Michaelskirche (Espelkamp)
Die Michaelskirche Espelkamp ist ein Kirchengebäude am Tannenbergplatz in der ostwestfälischen Stadt Espelkamp im Kreis Minden-Lübbecke in Nordrhein-Westfalen und gehört zur evangelischen Martins-Kirchengemeinde Espelkamp im Kirchenkreis Lübbecke der Evangelischen Kirche von Westfalen. Sie entstand 1982 als Nachfolgebau eines bereits 1956 eröffneten Gotteshauses für die vor allem aus Vertriebenen und Flüchtlingen bestehende Martinsgemeinde. In den 1950er und 1960er Jahren war diese ein Zentrum kirchenpolitischer Auseinandersetzungen und Schauplatz wichtiger Tagungen der Evangelischen Kirche in Deutschland.
Geschichte
Entstehung der Kirchengemeinde
Die Geschichte der Kirchengemeinde begann 1945, als zahlreiche in Folge des Zweiten Weltkrieges vertriebene Flüchtlinge auf dem Gelände der ehemaligen Munitionsanstalt Espelkamp-Mittwald Aufnahme fanden. In einer provisorisch nutzbar gemachten Baracke fanden die ersten Gottesdienste, Bibelstunden und der Konfirmandenunterricht statt. Seit Pfingsten 1948 konnte auch der ehemalige Feierraum der Munitionsanstalt genutzt werden. Wenig später begann der Ausbau der Flüchtlingsunterkünfte zu einer neuen Wohnsiedlung. Planung und Finanzierung übernahmen die Evangelische Kirche von Westfalen, das Evangelische Hilfswerk der Evangelischen Kirche in Deutschland und das Land Nordrhein-Westfalen, mit Unterstützung der Schwedischen und Schweizer Kirche. Im Herbst 1949 wurde zur Realisierung des kirchlichen und staatlichen Gemeinschaftswerks die Aufbaugemeinschaft Espelkamp GmbH gegründet.[1]
Der Ludwig-Steil-Hof
Als eines der ersten größeren Vorhaben wurde am 3. Oktober 1948 in Espelkamp der Ludwig-Steil-Hof gegründet. Die Initiative ging auf Eugen Gerstenmaier vom Evangelischen Hilfswerk zurück und wurde von der westfälischen Kirchenleitung und Superintendent Hermann Kunst unterstützt. Kunst war von 1949 bis 1982 Aufsichtsratsvorsitzender der Aufbaugemeinschaft Espelkamp.[2] Gerstenmaier sah das Projekt Espelkamp als „ein der Not der Gegenwart halbwegs gerecht werdendes soziales und caritatives Handeln“.[3]
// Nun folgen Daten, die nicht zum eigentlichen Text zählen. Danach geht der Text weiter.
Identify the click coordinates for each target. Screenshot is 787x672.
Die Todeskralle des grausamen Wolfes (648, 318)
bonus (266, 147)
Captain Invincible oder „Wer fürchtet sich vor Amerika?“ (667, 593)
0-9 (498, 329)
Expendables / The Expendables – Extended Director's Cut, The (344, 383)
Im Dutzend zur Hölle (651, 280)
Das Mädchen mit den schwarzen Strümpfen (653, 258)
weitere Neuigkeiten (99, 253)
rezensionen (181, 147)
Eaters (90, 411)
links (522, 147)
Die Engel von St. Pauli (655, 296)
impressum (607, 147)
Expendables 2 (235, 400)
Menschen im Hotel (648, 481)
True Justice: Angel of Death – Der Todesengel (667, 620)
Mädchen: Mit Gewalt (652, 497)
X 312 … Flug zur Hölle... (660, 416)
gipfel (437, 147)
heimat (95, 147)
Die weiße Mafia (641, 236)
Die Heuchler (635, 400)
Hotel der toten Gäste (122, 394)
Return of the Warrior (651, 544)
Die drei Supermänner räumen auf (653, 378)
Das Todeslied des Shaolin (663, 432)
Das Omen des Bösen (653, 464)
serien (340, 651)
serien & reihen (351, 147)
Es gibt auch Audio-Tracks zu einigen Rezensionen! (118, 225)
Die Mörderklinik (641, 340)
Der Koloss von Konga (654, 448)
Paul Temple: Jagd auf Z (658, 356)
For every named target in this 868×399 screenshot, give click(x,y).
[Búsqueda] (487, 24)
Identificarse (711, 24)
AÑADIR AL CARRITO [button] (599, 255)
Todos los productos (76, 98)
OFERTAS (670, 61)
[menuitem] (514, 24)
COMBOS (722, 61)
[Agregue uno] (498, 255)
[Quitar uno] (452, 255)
Ziel war es zunächst, für die zahlreichen Flüchtlinge eine neue Heimat zu schaffen und diese beim Neuanfang zu unterstützen. Die nach dem 1945 im KZ Dachau ermordeten Pfarrer der Bekennenden Kirche Ludwig Steil benannte diakonische Einrichtung betätigt sich bis zur Gegenwart auf dem Gebiet der Alten- und Jugendhilfe, der psychosozialen Rehabilitation sowie der Förderung von Jugendlichen durch Förderschul- und berufliche Bildungsmaßnahmen.[4] Zunächst nutzte sie einen auf dem Gelände der Munitionsanstalt gelegenen Bau, der als „Steilhaus“ bezeichnet wurde. Hier befanden sich zugleich verschiedene öffentliche Einrichtungen, u. a. eine Rentenstelle der Post, Schulräume, Bücherei und Teile der Amtsverwaltung. Nach Umzug des Ludwig-Steil-Hof wurde das bisher genutzte Gebäude 1952 an die Kirchengemeinde übertragen. 1964 wurde es offiziell in Martinshaus umbenannt. Organisatorisch blieb der Ludwig-Steil-Hof bis 1980 mit der Martinskirchengemeinde verbunden.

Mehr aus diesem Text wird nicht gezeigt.